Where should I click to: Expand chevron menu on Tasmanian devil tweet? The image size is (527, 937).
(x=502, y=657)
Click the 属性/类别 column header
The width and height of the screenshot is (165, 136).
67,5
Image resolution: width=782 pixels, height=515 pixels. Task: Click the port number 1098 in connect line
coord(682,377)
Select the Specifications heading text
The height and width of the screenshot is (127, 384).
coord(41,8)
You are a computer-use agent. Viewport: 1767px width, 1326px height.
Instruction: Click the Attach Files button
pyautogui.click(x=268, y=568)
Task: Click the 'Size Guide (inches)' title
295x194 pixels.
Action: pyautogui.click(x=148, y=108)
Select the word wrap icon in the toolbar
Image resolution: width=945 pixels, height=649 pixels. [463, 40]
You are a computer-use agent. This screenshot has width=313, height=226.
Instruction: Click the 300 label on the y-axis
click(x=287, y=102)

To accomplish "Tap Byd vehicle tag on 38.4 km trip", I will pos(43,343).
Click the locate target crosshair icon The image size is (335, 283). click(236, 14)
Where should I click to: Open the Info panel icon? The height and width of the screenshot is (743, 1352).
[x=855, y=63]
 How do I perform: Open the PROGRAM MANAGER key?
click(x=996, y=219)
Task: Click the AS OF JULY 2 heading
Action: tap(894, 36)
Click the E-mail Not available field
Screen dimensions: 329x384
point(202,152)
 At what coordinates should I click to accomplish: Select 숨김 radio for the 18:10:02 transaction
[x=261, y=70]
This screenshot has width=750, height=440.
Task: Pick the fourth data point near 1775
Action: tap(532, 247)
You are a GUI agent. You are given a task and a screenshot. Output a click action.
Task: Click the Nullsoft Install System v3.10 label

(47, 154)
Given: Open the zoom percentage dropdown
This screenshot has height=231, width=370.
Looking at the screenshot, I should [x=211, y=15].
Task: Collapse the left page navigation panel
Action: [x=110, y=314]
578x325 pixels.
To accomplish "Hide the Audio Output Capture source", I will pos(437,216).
□ □ □ □ □
* **Problem to solve**
With the records above in view, retype each one exactly.

* **Solution below**
Where should I click to: Expand chevron menu on Tasmanian devil tweet? The image size is (527, 937).
(x=502, y=657)
Click the 属性/类别 column header
The width and height of the screenshot is (165, 136).
67,5
Image resolution: width=782 pixels, height=515 pixels. Task: Click the port number 1098 in connect line
coord(682,377)
Select the Specifications heading text
The height and width of the screenshot is (127, 384).
coord(41,8)
You are a computer-use agent. Viewport: 1767px width, 1326px height.
Instruction: Click the Attach Files button
pyautogui.click(x=268, y=568)
Task: Click the 'Size Guide (inches)' title
295x194 pixels.
Action: pyautogui.click(x=148, y=108)
Select the word wrap icon in the toolbar
Image resolution: width=945 pixels, height=649 pixels. [463, 40]
You are a computer-use agent. This screenshot has width=313, height=226.
Instruction: Click the 300 label on the y-axis
click(x=287, y=102)

To accomplish "Tap Byd vehicle tag on 38.4 km trip", I will pos(43,343).
Click the locate target crosshair icon The image size is (335, 283). click(236, 14)
Where should I click to: Open the Info panel icon? The height and width of the screenshot is (743, 1352).
[x=855, y=63]
 How do I perform: Open the PROGRAM MANAGER key?
click(x=996, y=219)
Task: Click the AS OF JULY 2 heading
Action: tap(894, 36)
Click the E-mail Not available field
Screen dimensions: 329x384
point(202,152)
 At what coordinates should I click to accomplish: Select 숨김 radio for the 18:10:02 transaction
[x=261, y=70]
This screenshot has width=750, height=440.
Task: Pick the fourth data point near 1775
Action: tap(532, 247)
You are a GUI agent. You are given a task and a screenshot. Output a click action.
Task: Click the Nullsoft Install System v3.10 label

(47, 154)
Given: Open the zoom percentage dropdown
This screenshot has height=231, width=370.
Looking at the screenshot, I should [x=211, y=15].
Task: Collapse the left page navigation panel
Action: [x=110, y=314]
578x325 pixels.
To accomplish "Hide the Audio Output Capture source", I will pos(437,216).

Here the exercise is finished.